‘TWD: World Beyond’ says space spore may have started zombie outbreak – Insider – INSIDER

It's taken 10 years, but we finally may know how the zombie outbreak started on "The Walking Dead."

During a flashback on Sunday's "TWD: World Beyond," a marine named Owens shares how he believes the zombie apocalypse happened to his comrades.

"I heard it came back in a rocket that it started in space," Owens said. "Somebody breathed it in, it turned their stomachs and then they got on a plane."

Owens is told to "shut up" and the "space spore" theory isn't mentioned again. It's not clear whether the marine's gossip was just a rumor or the actual cause of the zombie virus.

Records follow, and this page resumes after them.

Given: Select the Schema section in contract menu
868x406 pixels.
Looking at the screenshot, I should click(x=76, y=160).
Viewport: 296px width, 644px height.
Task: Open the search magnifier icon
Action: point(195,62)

Earlier in the episode, a marine leader says the "source and nature of the current crisis could not be confirmed," so the space spore theory could be just that, a theory.

Regardless, fans may have noticed the significance of this small moment on Sunday's episode. It's a direct nod to something "TWD" comic creator Robert Kirkman said earlier this year.

Back in January, a fan tweeted at Kirkman asking "what caused the zombies." The "TWD" creator gave a simple two word response: "Space spore."

Many weren't sure if Kirkman was joking or if he just decided to give away the answer now that the long-running comic series ended in July 2019.In April, when some media outlets started reporting Kirkman's "space spore" reveal as fact, Kirkman clarified that he wasn't being serious.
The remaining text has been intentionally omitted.